Câminin içinde bir türbe vardır. Bu türbede Ahî esnaf teşkilâtının pîri sayılan Ahi Evren
medfundur.
Kırşehir il merkezinde
kendi adıyla anılan mahallede yer almaktadır. 1482 yılında Ahi Evran’ın
takipçilerinden birisi tarafından yaptırılmıştır. Zaviye planlı mescit, Ahiliğin
kurucusu Ahi Evran’ın Türbesi ve zaviye - tekke olarak kullanılan mekanlardan
oluşmaktadır.
Külliye Ahi Evran türbesi ile Zaviye-Tekke olarak kullanılan mekanlardan
oluşmaktadır. Üç kubbe üzerine kare planlı olup, kesme taştan inşa edilmiştir.

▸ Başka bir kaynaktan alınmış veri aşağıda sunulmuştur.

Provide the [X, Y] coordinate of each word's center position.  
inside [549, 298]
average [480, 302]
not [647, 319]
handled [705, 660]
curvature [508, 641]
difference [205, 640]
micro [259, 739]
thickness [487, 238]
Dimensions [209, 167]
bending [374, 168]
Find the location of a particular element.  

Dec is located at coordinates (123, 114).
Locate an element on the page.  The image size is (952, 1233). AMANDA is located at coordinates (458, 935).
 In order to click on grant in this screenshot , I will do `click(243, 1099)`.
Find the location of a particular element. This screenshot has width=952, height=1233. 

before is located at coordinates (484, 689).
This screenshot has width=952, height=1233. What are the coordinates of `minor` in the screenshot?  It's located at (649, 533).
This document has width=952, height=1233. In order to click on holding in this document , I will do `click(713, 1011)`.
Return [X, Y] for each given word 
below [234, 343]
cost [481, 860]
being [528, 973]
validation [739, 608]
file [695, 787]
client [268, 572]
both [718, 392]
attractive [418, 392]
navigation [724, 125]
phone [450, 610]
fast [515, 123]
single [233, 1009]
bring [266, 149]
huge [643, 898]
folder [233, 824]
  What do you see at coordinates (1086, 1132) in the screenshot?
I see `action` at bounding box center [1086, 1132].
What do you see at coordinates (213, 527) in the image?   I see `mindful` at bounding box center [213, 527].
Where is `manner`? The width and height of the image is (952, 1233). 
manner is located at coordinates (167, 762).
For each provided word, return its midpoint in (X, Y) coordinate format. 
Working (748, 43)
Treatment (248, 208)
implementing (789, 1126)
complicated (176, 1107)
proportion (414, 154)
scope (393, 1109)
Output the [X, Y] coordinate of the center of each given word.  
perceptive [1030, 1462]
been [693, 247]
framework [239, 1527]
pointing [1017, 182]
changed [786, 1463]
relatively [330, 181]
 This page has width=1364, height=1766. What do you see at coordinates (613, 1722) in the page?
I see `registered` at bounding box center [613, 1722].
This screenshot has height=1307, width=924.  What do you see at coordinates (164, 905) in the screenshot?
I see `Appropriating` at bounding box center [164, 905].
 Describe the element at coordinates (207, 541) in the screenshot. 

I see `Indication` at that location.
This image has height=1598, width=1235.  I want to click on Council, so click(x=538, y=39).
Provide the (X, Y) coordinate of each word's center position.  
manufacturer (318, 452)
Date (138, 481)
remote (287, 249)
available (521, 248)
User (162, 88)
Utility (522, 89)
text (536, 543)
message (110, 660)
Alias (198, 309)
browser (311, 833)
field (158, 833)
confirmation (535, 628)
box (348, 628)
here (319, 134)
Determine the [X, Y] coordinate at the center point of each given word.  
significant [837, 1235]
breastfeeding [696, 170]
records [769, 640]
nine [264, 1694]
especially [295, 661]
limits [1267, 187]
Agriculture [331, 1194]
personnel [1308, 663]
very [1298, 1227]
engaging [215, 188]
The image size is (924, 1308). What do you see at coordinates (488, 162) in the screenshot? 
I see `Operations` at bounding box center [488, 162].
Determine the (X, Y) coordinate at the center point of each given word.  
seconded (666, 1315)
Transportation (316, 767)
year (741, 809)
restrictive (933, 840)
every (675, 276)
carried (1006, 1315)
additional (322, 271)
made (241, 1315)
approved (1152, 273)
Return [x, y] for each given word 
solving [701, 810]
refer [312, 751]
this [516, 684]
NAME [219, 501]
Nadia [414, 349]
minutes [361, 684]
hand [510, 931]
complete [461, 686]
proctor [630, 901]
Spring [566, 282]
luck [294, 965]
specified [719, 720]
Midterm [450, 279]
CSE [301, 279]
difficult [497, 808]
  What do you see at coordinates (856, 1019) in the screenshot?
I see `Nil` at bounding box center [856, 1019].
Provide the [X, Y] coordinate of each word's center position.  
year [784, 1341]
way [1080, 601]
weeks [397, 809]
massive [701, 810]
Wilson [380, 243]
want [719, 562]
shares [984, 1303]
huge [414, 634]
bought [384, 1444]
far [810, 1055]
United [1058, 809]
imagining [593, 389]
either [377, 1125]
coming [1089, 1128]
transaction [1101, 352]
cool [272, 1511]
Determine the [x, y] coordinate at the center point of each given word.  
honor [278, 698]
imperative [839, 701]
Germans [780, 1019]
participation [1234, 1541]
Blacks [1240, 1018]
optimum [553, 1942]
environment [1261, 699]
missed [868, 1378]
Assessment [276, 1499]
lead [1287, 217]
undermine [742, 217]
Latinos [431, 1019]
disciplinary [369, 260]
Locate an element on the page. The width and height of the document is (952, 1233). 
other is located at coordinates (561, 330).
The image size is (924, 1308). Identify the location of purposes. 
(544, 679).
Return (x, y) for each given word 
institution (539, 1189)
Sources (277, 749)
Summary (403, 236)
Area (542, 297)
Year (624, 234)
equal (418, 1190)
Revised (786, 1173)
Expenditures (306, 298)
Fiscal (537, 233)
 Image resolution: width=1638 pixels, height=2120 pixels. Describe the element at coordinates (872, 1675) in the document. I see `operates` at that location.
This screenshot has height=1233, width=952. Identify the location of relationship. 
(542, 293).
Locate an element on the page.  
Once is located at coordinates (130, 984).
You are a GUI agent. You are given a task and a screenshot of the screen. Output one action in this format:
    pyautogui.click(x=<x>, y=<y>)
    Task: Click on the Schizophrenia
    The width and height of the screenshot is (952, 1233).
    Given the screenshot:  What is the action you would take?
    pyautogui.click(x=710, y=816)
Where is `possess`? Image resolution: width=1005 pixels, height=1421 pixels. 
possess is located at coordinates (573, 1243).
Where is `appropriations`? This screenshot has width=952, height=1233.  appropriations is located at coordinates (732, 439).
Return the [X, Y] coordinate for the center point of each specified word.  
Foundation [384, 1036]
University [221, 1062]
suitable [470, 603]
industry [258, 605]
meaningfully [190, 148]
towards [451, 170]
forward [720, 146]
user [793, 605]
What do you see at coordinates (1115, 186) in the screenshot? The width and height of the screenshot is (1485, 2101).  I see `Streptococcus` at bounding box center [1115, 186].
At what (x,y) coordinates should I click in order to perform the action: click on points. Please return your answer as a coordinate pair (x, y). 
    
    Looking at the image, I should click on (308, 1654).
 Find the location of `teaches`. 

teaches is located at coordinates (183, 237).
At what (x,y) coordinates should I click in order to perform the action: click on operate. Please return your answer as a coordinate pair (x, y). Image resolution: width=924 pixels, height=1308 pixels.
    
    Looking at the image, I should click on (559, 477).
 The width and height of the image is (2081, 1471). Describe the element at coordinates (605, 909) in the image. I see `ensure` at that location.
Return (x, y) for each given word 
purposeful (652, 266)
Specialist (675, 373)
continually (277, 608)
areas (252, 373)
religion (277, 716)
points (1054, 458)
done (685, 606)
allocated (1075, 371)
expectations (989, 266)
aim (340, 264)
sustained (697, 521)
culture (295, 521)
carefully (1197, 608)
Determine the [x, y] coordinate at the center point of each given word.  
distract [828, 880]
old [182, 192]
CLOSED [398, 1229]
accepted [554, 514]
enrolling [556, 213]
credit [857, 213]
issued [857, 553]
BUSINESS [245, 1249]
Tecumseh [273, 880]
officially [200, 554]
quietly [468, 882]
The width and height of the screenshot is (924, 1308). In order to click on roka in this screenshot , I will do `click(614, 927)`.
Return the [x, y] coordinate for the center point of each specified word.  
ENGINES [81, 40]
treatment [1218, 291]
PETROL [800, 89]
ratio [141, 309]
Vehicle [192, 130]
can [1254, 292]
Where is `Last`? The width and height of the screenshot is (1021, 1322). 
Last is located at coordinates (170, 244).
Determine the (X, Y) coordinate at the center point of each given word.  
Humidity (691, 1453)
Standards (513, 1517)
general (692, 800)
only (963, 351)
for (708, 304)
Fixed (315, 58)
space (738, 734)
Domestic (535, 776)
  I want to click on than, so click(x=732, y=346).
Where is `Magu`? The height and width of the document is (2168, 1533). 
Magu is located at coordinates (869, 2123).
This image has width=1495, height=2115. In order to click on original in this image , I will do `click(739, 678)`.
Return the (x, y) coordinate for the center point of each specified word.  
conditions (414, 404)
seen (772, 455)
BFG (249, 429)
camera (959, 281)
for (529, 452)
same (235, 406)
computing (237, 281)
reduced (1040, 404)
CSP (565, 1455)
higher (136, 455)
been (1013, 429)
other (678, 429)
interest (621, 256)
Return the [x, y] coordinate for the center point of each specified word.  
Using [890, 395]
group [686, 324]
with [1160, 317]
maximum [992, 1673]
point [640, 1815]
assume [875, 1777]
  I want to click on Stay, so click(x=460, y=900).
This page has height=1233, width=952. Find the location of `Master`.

Ama mekanın sağında mescit solunda Ahi Evran’ın mezarının bulunduğu bir türbe
bulunmaktadır. Tek minareli olarak inşa edilmiş olan yapı 1972 yılında Vakıflar
Genel Müdürlüğü tarafından restore edilerek camii olarak hizmete açılmıştır
Tekke ve Zaviyenin bulunduğu Külliye daha sonraları “Ahi Evren Camii” olarak
hizmete açılmışdır.
Ayrıntılı bilgi için Bkz. :
AHİ EVRAN-I
VELÎ
Caca
Bey Medresesi :
1273’te Kırşehir Vâlisi
Caca Bey (Cacaoğlu Emir
Nûreddîn) tarafından yaptırılmıştır. Bugün câmi
olarak kullanılmaktadır. Medresenin, câmi, imâret ve tekke kısmı yıkılmıştır.
Câminin minâresi ayaktadır. Caca Beyin türbesi
medresenin yanındadır. Türbenin üzerindeki cam kubbe Astronomi Fakültesine
âitti. Burada yıldızlar gözlenirdi. Halk medreseye “Cıncıklı Câmi” ismini
vermiştir. Caca Bey Medresesi dünyânın ilk gözlemevi
(rasathâne) olarak inşâ edilmiş yapısıdır.
Ayrıntılı bilgi için Bkz. :
BİR SELÇUKLU RASATHÂNESİ CACABEY MEDRESESİ
Resim İçin Bkz. :
http://www.altuntop.org/islamvebilim/cacabeyresimleri.asp
Melik Gâzi Türbesi :
* 1250’de Melik Gâzinin eşi
Muhterem Hâtun
tarafından yaptırılmıştır. Konik külahlı sekizgen kenarlı bir yapıdır. Mermer
taç kapının süsleri çok zengindir. Anadolu Selçuklularına âit güzel bir
kümbettir. İçinde Mengücükoğlu Beyi
Muzafferüddîn Behramşah’ın
ve eşinin kabri vardır.
Türbe, Anadolu Selçuklu mimarisinin karakteristik
örneklerinden olup, kare kaide üzerine sekizgen planlı olarak kesme taştan
yapılmıştır. Kare kaideden sekizgen gövdeye sivri üçgenlerle geçilmiştir.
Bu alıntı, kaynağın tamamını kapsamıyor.